• _Task directions_
Each record that follows is to be reproduced verbatim.
[[ Material provided, beginning ]]
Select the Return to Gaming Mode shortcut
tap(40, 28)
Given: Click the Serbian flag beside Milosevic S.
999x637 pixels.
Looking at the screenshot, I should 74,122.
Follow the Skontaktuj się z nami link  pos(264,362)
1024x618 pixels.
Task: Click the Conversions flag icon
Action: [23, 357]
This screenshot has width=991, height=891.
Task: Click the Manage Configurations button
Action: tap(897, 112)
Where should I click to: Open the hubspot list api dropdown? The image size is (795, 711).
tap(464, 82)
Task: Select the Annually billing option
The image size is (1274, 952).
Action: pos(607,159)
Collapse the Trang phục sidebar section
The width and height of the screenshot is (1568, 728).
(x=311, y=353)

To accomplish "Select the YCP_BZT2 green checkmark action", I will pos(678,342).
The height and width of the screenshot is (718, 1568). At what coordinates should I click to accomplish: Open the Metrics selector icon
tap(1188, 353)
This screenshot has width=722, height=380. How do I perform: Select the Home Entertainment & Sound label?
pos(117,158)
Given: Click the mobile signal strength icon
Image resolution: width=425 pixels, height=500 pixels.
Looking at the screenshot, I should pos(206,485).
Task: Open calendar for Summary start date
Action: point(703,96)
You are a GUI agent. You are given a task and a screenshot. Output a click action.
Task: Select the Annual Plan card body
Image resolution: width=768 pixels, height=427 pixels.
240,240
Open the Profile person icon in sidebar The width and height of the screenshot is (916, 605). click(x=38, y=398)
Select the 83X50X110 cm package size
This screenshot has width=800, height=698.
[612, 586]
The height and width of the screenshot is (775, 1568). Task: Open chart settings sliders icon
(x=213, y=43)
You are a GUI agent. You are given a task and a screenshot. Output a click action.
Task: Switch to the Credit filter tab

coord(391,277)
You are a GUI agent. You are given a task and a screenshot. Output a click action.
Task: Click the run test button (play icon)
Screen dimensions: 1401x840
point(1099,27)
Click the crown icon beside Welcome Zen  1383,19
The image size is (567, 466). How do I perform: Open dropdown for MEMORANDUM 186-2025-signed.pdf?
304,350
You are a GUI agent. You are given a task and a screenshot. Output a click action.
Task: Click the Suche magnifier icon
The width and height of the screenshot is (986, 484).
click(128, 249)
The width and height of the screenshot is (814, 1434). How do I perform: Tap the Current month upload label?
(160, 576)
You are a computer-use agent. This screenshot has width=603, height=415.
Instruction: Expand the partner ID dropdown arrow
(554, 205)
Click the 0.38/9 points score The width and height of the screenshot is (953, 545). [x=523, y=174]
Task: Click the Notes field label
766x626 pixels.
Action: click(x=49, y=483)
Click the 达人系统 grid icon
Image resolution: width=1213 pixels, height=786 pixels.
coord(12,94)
[[ Material provided, end ]]
• _Solution for this exercise_
Select the Return to Gaming Mode shortcut
tap(40, 28)
Given: Click the Serbian flag beside Milosevic S.
999x637 pixels.
Looking at the screenshot, I should 74,122.
Follow the Skontaktuj się z nami link  pos(264,362)
1024x618 pixels.
Task: Click the Conversions flag icon
Action: [23, 357]
This screenshot has width=991, height=891.
Task: Click the Manage Configurations button
Action: tap(897, 112)
Where should I click to: Open the hubspot list api dropdown? The image size is (795, 711).
tap(464, 82)
Task: Select the Annually billing option
The image size is (1274, 952).
Action: pos(607,159)
Collapse the Trang phục sidebar section
The width and height of the screenshot is (1568, 728).
(x=311, y=353)

To accomplish "Select the YCP_BZT2 green checkmark action", I will pos(678,342).
The height and width of the screenshot is (718, 1568). At what coordinates should I click to accomplish: Open the Metrics selector icon
tap(1188, 353)
This screenshot has width=722, height=380. How do I perform: Select the Home Entertainment & Sound label?
pos(117,158)
Given: Click the mobile signal strength icon
Image resolution: width=425 pixels, height=500 pixels.
Looking at the screenshot, I should pos(206,485).
Task: Open calendar for Summary start date
Action: point(703,96)
You are a GUI agent. You are given a task and a screenshot. Output a click action.
Task: Select the Annual Plan card body
Image resolution: width=768 pixels, height=427 pixels.
240,240
Open the Profile person icon in sidebar The width and height of the screenshot is (916, 605). click(x=38, y=398)
Select the 83X50X110 cm package size
This screenshot has width=800, height=698.
[612, 586]
The height and width of the screenshot is (775, 1568). Task: Open chart settings sliders icon
(x=213, y=43)
You are a GUI agent. You are given a task and a screenshot. Output a click action.
Task: Switch to the Credit filter tab

coord(391,277)
You are a GUI agent. You are given a task and a screenshot. Output a click action.
Task: Click the run test button (play icon)
Screen dimensions: 1401x840
point(1099,27)
Click the crown icon beside Welcome Zen  1383,19
The image size is (567, 466). How do I perform: Open dropdown for MEMORANDUM 186-2025-signed.pdf?
304,350
You are a GUI agent. You are given a task and a screenshot. Output a click action.
Task: Click the Suche magnifier icon
The width and height of the screenshot is (986, 484).
click(128, 249)
The width and height of the screenshot is (814, 1434). How do I perform: Tap the Current month upload label?
(160, 576)
You are a computer-use agent. This screenshot has width=603, height=415.
Instruction: Expand the partner ID dropdown arrow
(554, 205)
Click the 0.38/9 points score The width and height of the screenshot is (953, 545). [x=523, y=174]
Task: Click the Notes field label
766x626 pixels.
Action: click(x=49, y=483)
Click the 达人系统 grid icon
Image resolution: width=1213 pixels, height=786 pixels.
coord(12,94)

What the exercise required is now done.